Но когда я поднял и согнул этот лук, когда ощутил его мощь, то почувствовал внезапный прилив уверенности — этот инструмент был для меня! Мы были сотворены друг для друга.
Ни о чём не думая, я пустил стрелу.
Она, задрожав, впилась в дерево на расстояние ладони от стрелы Руфо.
— Отличный выстрел! — воскликнула Стар. Руфо глянул на дерево, поморгал, потом с обидой перевел глаза на Стар. Она ответила ему надменной улыбкой.
— Ни в чём не виновата, — заявила она. — Ты же знаешь, что на такие проделки я не способна. Соревнование шло честно… Оба отличились.
Руфо задумчиво посмотрел на меня.
— Хм-м. А не желает ли милорд заключить маленькое пари… на его собственных условиях… что милорду не удастся повторить свой выстрел…
— Не буду я биться об заклад, — ответил я. — Что я — дурачок, в самом деле! — Но тут же взял другую стрелу и положил её на тетиву. Мне нравился этот лук, приятен был даже звук, с которым тетива ударялась о перчатку. Я решился на ещё одну попытку, просто чтобы вновь ощутить слияние с оружием.
Я спустил тетиву.
Третья стрела выросла в точке, расположенной между двумя предыдущими, чуть ближе к стреле Руфо.

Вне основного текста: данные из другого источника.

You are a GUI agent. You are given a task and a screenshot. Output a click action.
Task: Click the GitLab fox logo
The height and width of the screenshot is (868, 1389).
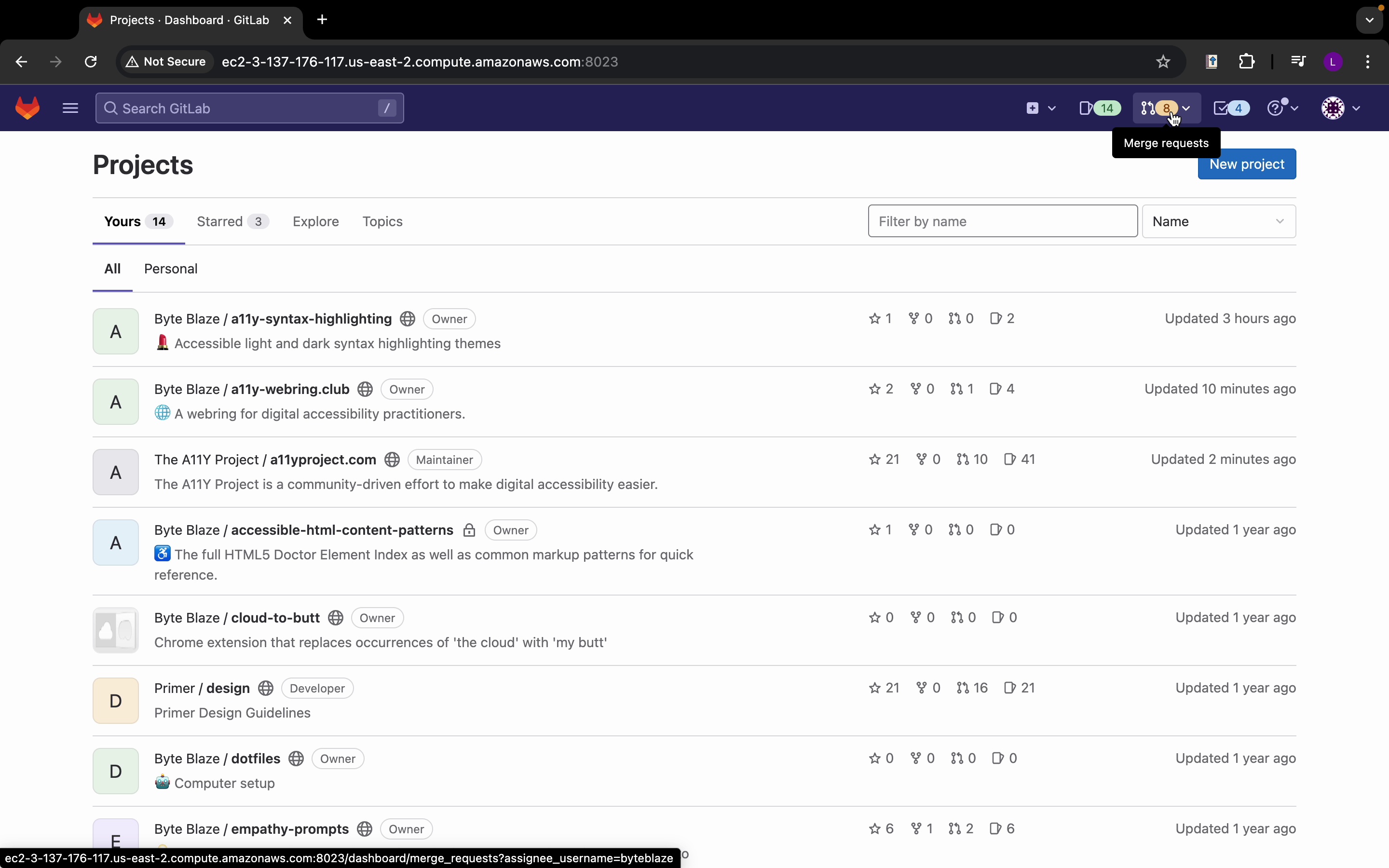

— Отличный лук! — сказал я. — Я его возьму себе. Поищи-ка колчан.
Руфо молча затопал прочь. Я снял тетиву и принялся копаться в ножевом товаре. В глубине души я очень надеялся, что из лука мне больше никогда не придется стрелять — даже профессиональный игрок не может рассчитывать на нужный расклад каждый раз, когда он сдает карты, и моя следующая стрела вполне могла превратиться в бумеранг.
Тут было бесконечное разнообразие лезвий, начиная от двуручного меча, по моему мнению, вполне пригодного для колки дров, до крошечного кинжальчика, который дама может спрятать в колготках. И каждый клинок я брал в руки и пробовал… пока наконец не нашел такого, который был мне по руке так, как Эскалибур — по руке короля Артура.
Я никогда не видел ничего похожего, а потому даже не знаю, как следует по науке назвать этот клинок. Скорее всего — саблей, поскольку он был слегка изогнут и заточен, как бритва, примерно на половину длины тыльной части. Конец клинка был остр, как у рапиры, а изгиб лезвия имел столь большой радиус, что клинок мог с одинаковым успехом работать и как шпага, и как сабля. Гарда изгибалась вдоль кулака и плавно переходила в получашие. Хотя точка равновесия располагалась только в двух дюймах ниже рукояти, клинок был достаточно тяжел, чтобы разрубить любую кость. Оружие давало ощущение естественного продолжения руки.